(Element and text location data)
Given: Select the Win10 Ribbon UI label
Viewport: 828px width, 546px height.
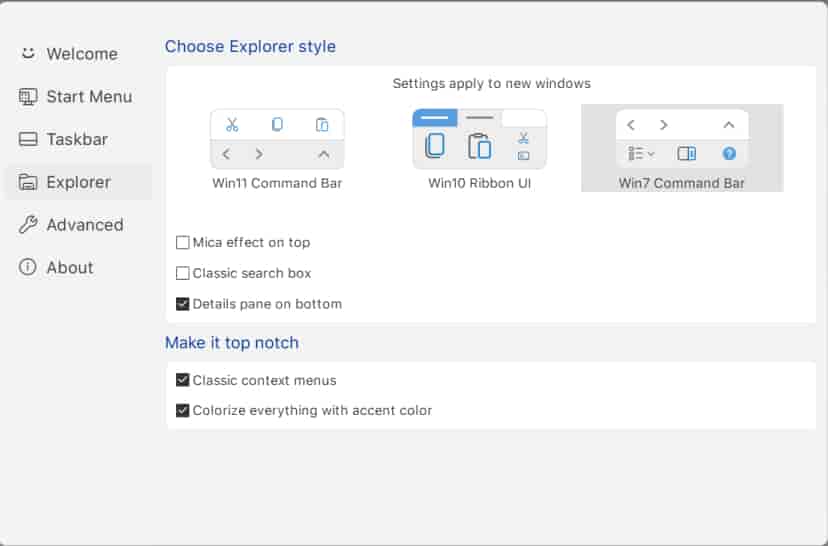Looking at the screenshot, I should [480, 183].
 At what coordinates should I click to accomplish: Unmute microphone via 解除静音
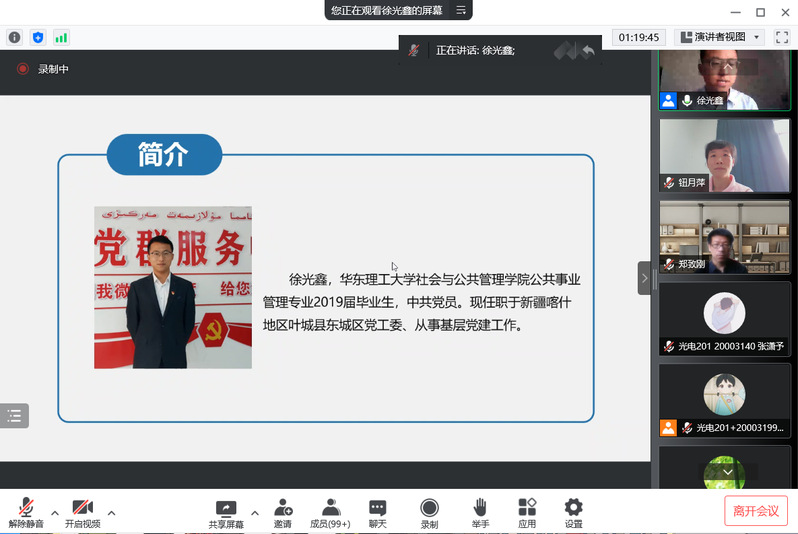(x=26, y=512)
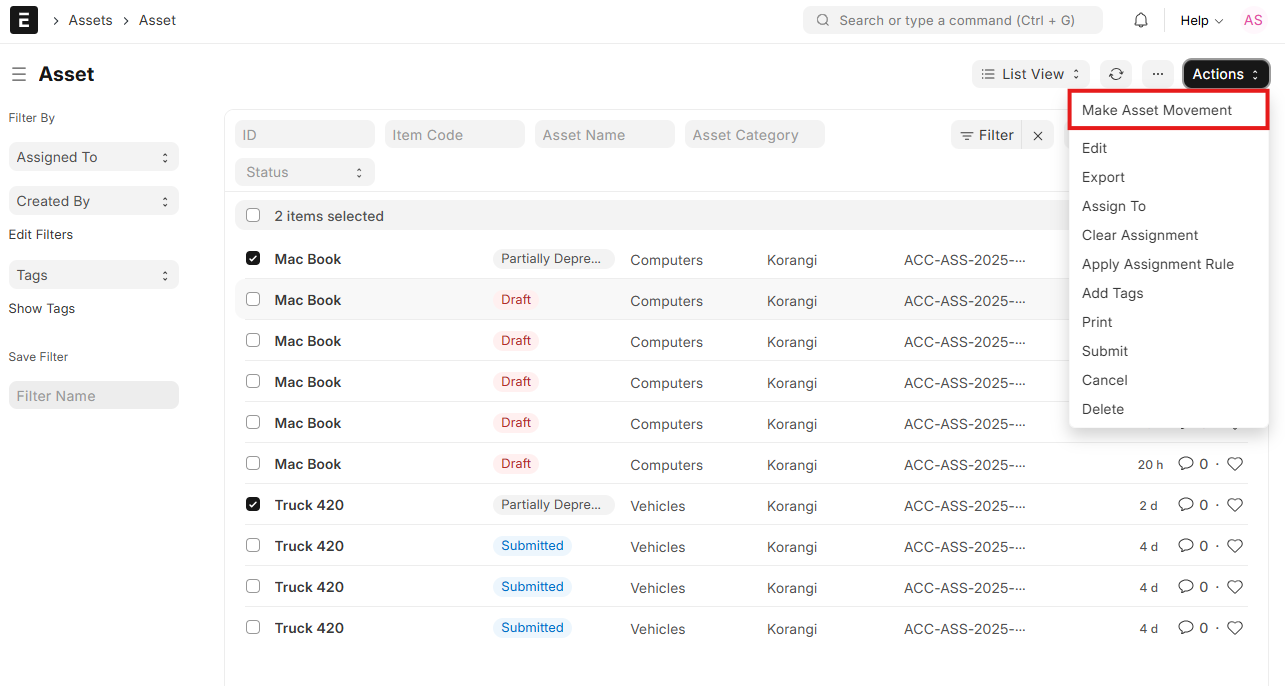1285x686 pixels.
Task: Open the List View switcher dropdown
Action: [x=1030, y=74]
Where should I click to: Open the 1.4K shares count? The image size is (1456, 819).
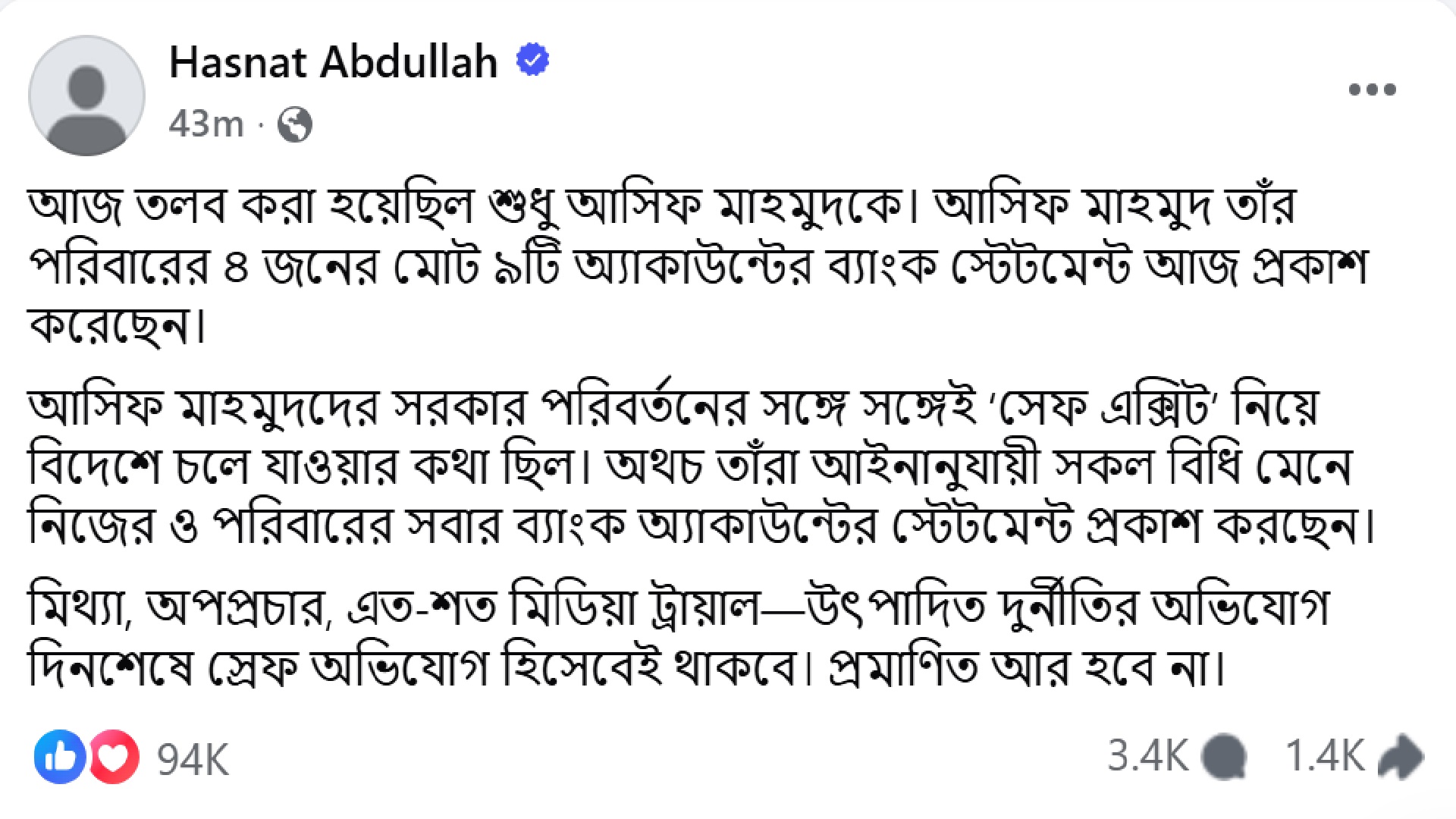[x=1324, y=756]
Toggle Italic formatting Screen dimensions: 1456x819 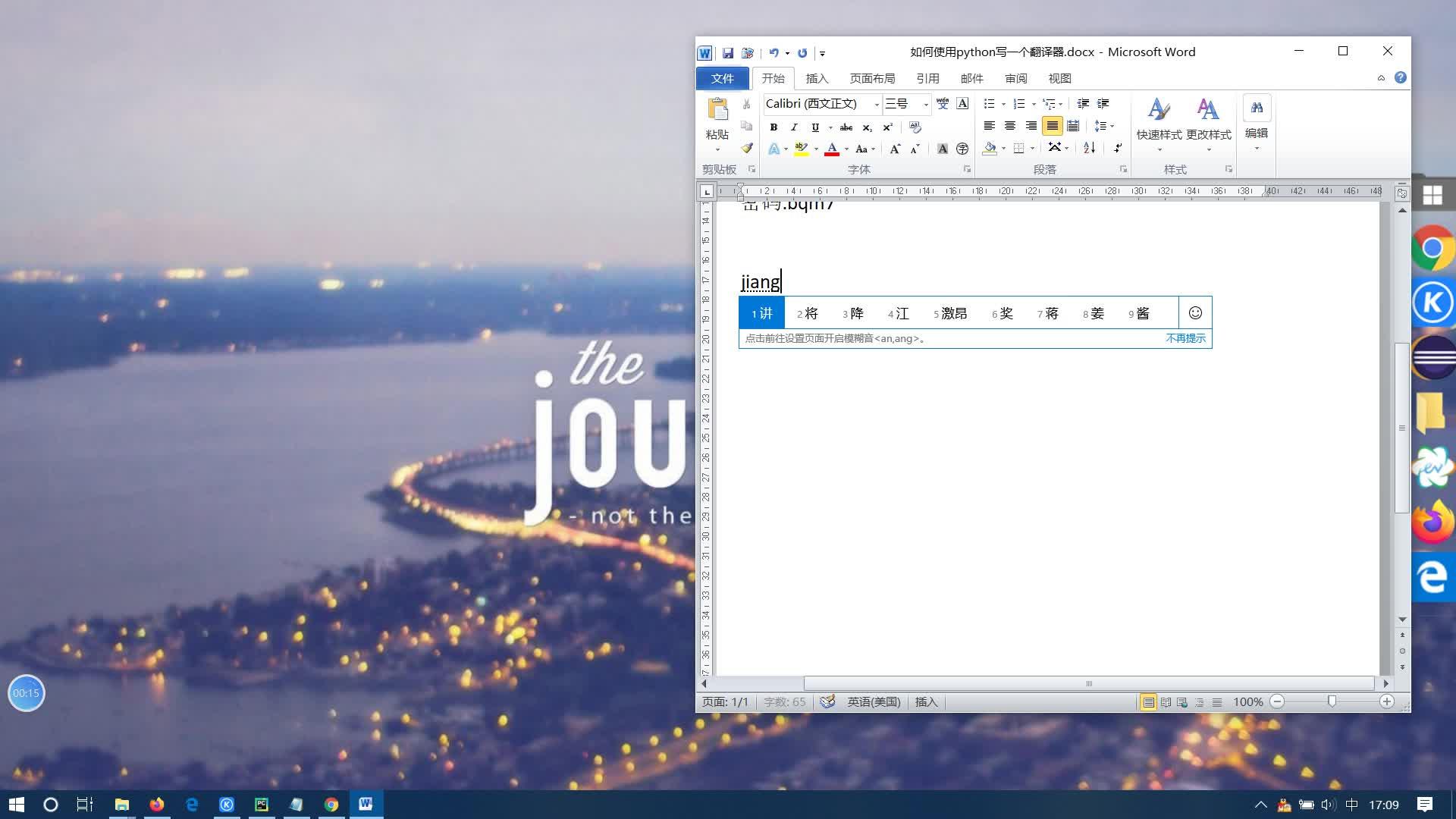click(x=794, y=127)
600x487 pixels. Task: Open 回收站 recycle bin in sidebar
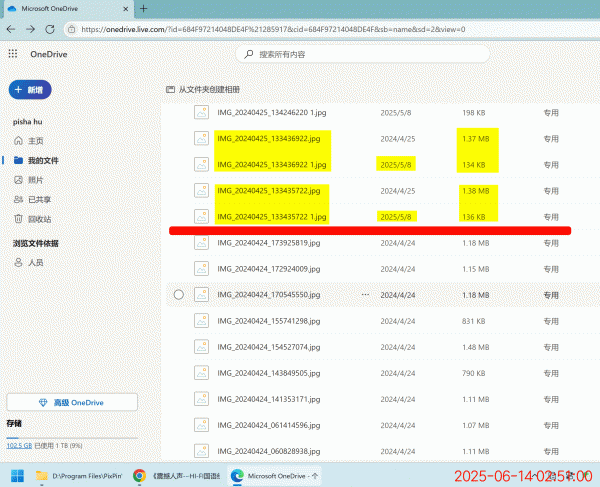pos(39,218)
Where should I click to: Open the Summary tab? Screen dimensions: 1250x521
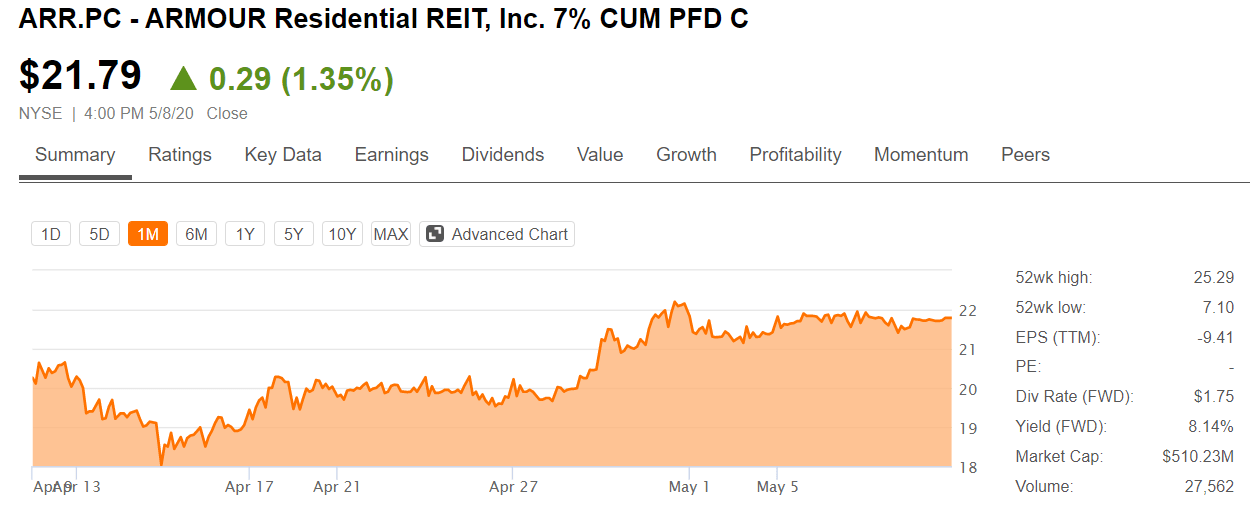75,155
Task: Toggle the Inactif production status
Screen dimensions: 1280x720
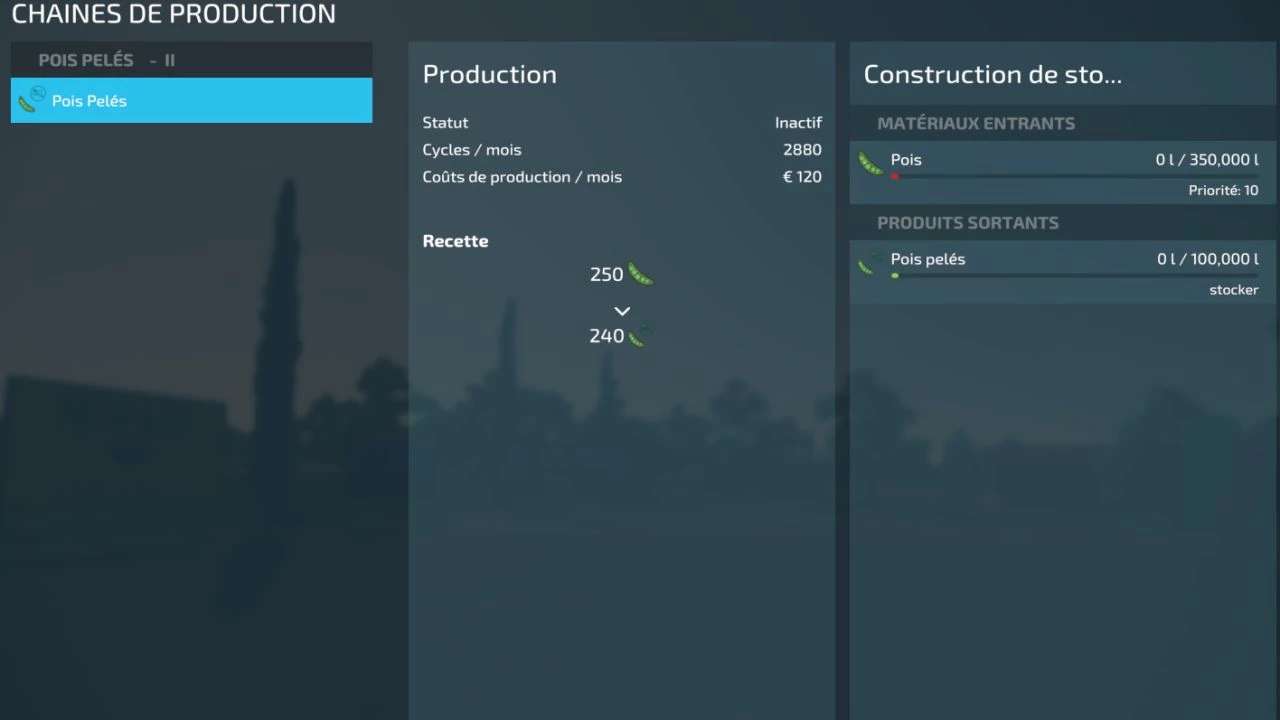Action: click(x=797, y=123)
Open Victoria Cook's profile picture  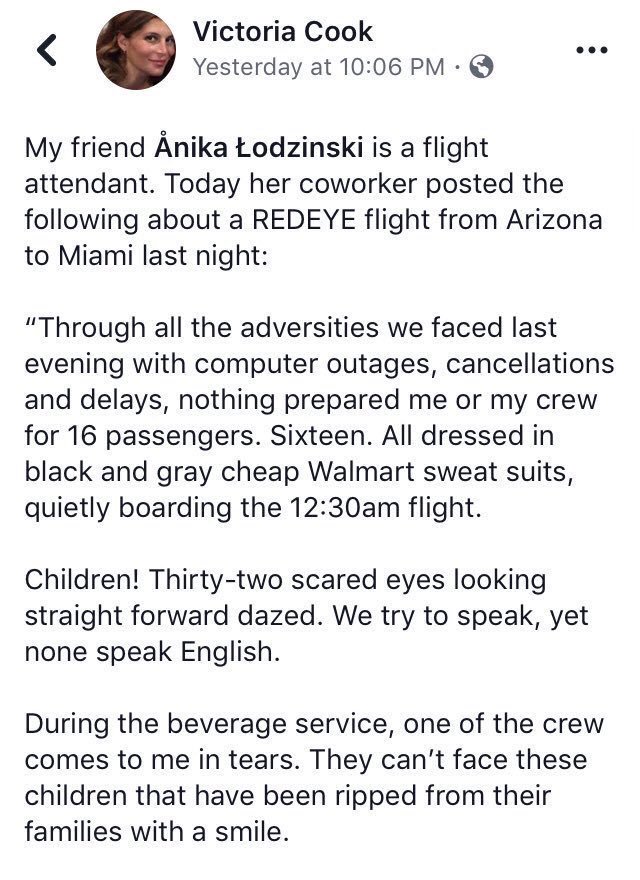click(135, 49)
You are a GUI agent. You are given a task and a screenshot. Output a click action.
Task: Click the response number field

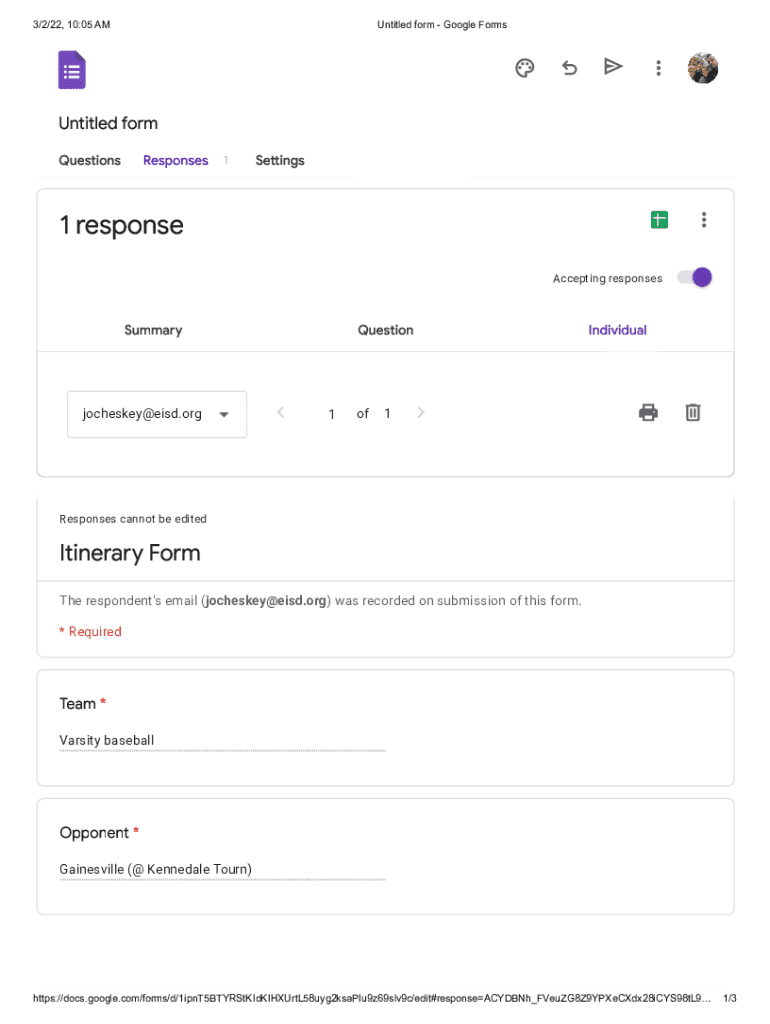pos(331,414)
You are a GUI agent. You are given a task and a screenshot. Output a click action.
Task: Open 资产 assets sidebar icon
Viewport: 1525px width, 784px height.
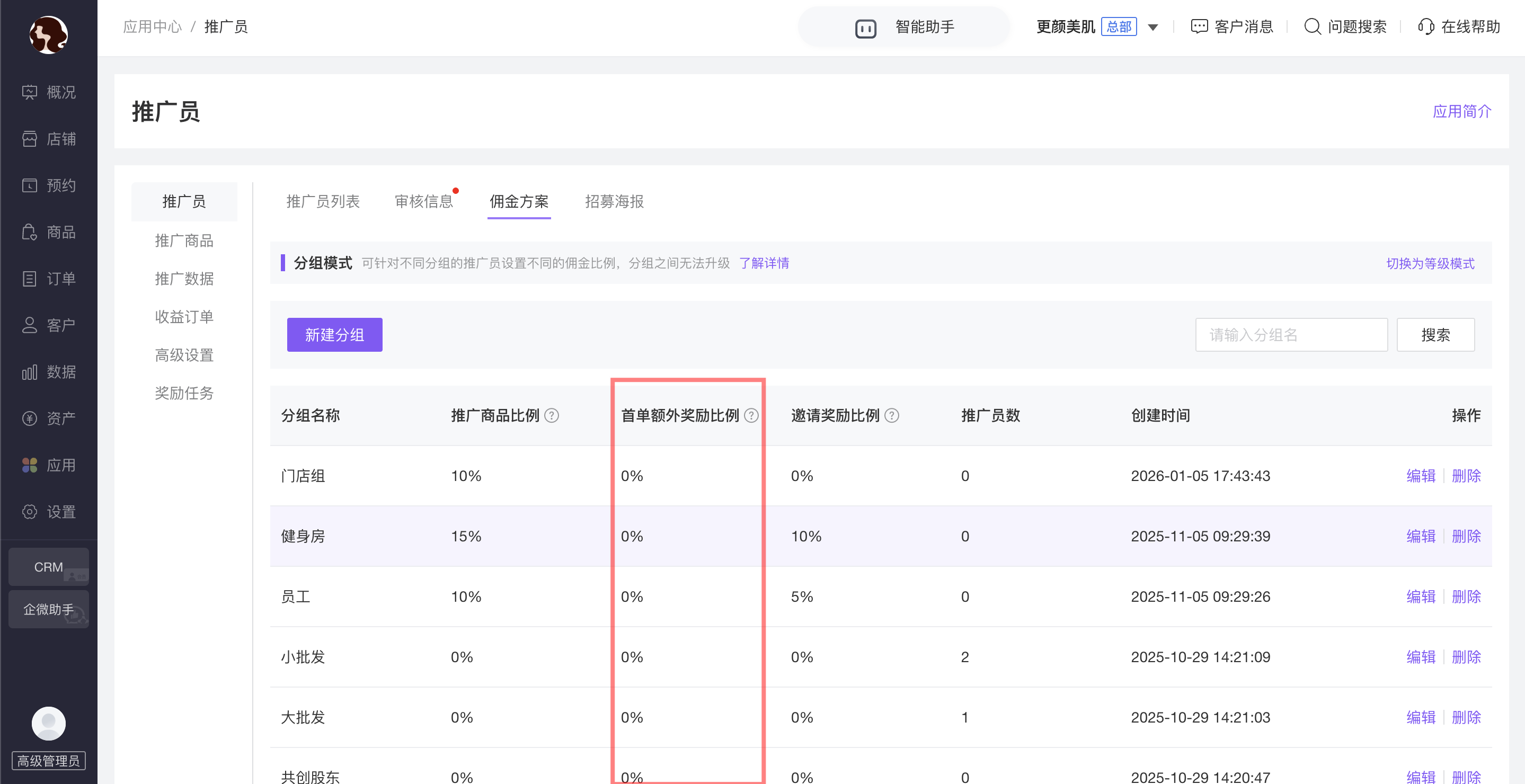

▶ **Instructions for the task**: Copy everything from the start of the material down through the line containing "[x=1324, y=756]", both ends included, leaving out the pictures.

▶ **Answer to the exercise**:
Given: Select the Win10 Ribbon UI label
Viewport: 828px width, 546px height.
Looking at the screenshot, I should [480, 183].
 At what coordinates should I click to accomplish: Unmute microphone via 解除静音
(x=26, y=512)
1285x686 pixels.
Task: Open the List View switcher dropdown
Action: [x=1030, y=74]
Where should I click to: Open the 1.4K shares count? The image size is (1456, 819).
[x=1324, y=756]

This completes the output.